The Koch brothers' mighty big bootstraps

I don't have a particular dislike for the Koch brothers; perhaps that's a consequence of having grown up in Kansas and knowing people who have worked for for their company. But a lot of the ire directed their way from the left strikes me as basically a much-less-anti-Semitic version of the hysteria the right routinely whips up about George Soros. They should be paid attention, but there's a limit to the usefulness of scapegoating them.

That said, Matthew Continetti could've saved himself some time on his Weekly Standard profile of the brothers by farming the work directly to their public relations team. The shared grievance--People are criticizing us because we got involved in politics? The horror!--is laid on a little thick at times. But the part that really caught my eye was the description of how the brothers have increased the value of their company since taking it over from their father in the 1960s:
Fred was a towering personality. “My father was a man of enormous integrity, and he wanted his children to grow up to be great men, and fine, honest, decent people,” David said. Charles and David attended their father’s alma mater (MIT) and studied his chosen field. When Charles graduated, he stayed in Boston. He found a job with the consulting firm Arthur D. Little, where he worked in business development and management services. Life was good. Then in 1960 he got a call from his father: My health is failing, Fred told him. You need to come back and work for the company and succeed me. “I said, ‘God, I’m doing great here, so I’d rather stay here,’ ” Charles said. Which he did.

A year later Fred called Charles again. Return home and work for me, Fred said, or I’ll sell the company. Charles complied. “He was very strong, and Dutch, and one of his favorite sayings was, ‘You can tell the Dutch but you can’t tell them much,’ ” Charles said. He took over the company after his father’s death in 1967. In the years since Charles Koch went to work for Fred, Koch Industries has grown more than 2,600-fold. The notion that Charles and David are “inheritance babies” is nonsense.
The sense you get from this and other parts of the story is that Charles and David Koch genuinely believe themselves to be self-made men. I don't want to disparage their business acumen--the American landscape is littered with the husks of companies and industries that were once too big to fail--but it's also the case that it's a lot easier to become a billionaire if you're already a millionaire and have a degree from one of the finest universities in the world. That they don't seem to recognize this speaks badly of their ego, but it also speaks to why lots of folks on the left are suspicious of the Kochs' big-business libertarianism: the Kochs seem to truly believe that the free market rewards anybody who is willing to pull themselves up by their bootstraps, but they don't seem to care much about the folks who don't have bootstraps.

Later in the piece:
The imputation in February that Governor Scott Walker had brought Wisconsin to a standstill to further the interests of Koch Industries was of course ridiculous. But it also demonstrated the power of the left-wing vilification machine.

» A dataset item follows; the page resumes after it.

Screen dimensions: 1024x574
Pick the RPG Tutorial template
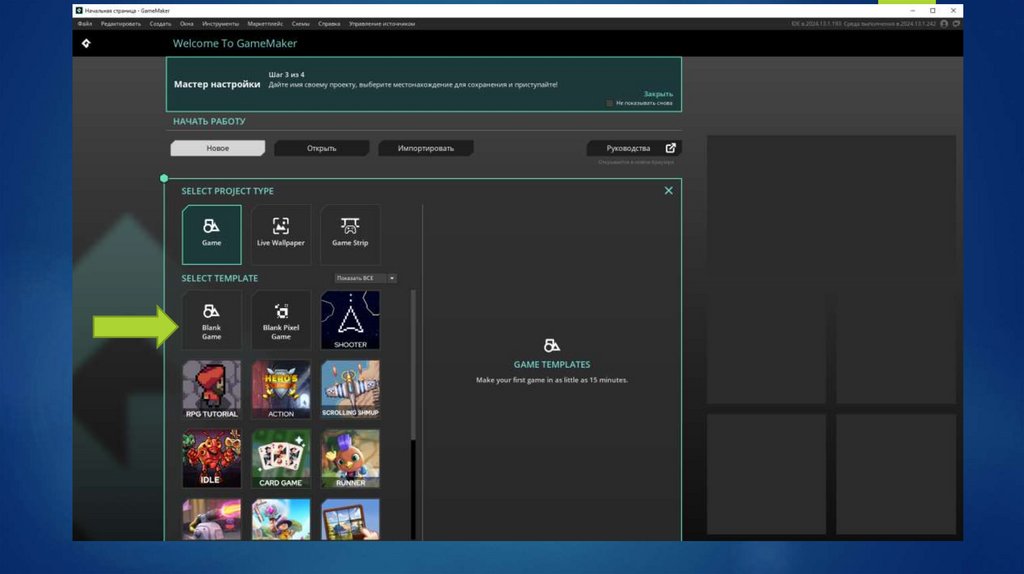(x=211, y=389)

As the assaults piled up Charles couldn’t help thinking of Schopenhauer’s “Art of Controversy.” The German philosopher had noted that people who can’t win an argument through reason attack their opponent’s motivation. “I thought I was cynical enough,” Charles said. “But that was pretty shocking, to see what we’re up against, or what the country’s up against: to have an element like this.”

The left’s inability to understand where the Kochs were coming from puzzled Charles and David. Wasn’t it obvious that small government and free markets resulted in a better world? “Why don’t we teach in schools things that make society more prosperous, and more peaceful, and people will respect each other more? It’s a strange thing, isn’t it?” said Charles. “It’s unbelievable how they distort what your message is!” said David. The Kochs thought their aim was to increase the standard of living for everyone. The way to do this, they believed, was by applying to society the same methods that had grown their company.

To Charles, the call for bigger government was egalitarianism run amok. Liberals, he thought, fetishized equality of condition at the expense of personal liberty. “They cannot stand that some people are better off than others,” Charles said. “I think part of it fits Mencken’s definition of a Puritan: someone that’s miserable because he knows that someone, somewhere, is enjoying himself. He cannot stand that. And I think they all slept through Economics 101.”
I am, of course, amused that the Kochs complain of having their motivations attacked--then two paragraphs later do the same to their opponents. It's only human, of course. The problem is that they're wrong. Granted, liberals desire a more egalitarian society than the Kochs do, but for the most part it's a matter of degree: there are precious few real socialists influencing the discourse these days (the banks would've been nationalized in 2008 otherwise) but President Obama has largely surrounded himself with free-market liberals. We're pretty much all capitalists now.

But, you know, some of us believe in a safety net. Not to pull down the people at the top, but to prevent the people at the bottom from slipping through the cracks, and perhaps even to help the people in the middle from slipping to the bottom. That can be done in conjunction with capitalism, if capitalism isn't pursued as a form of social Darwinism. And it will be easier to do so if folks like the Kochs recognize their advantages, instead of believing themselves to be self-made men.

1 comment:

Unknown said...

Best and most objective view of the Koch brothers I've read. Well done, from my conservative opinion.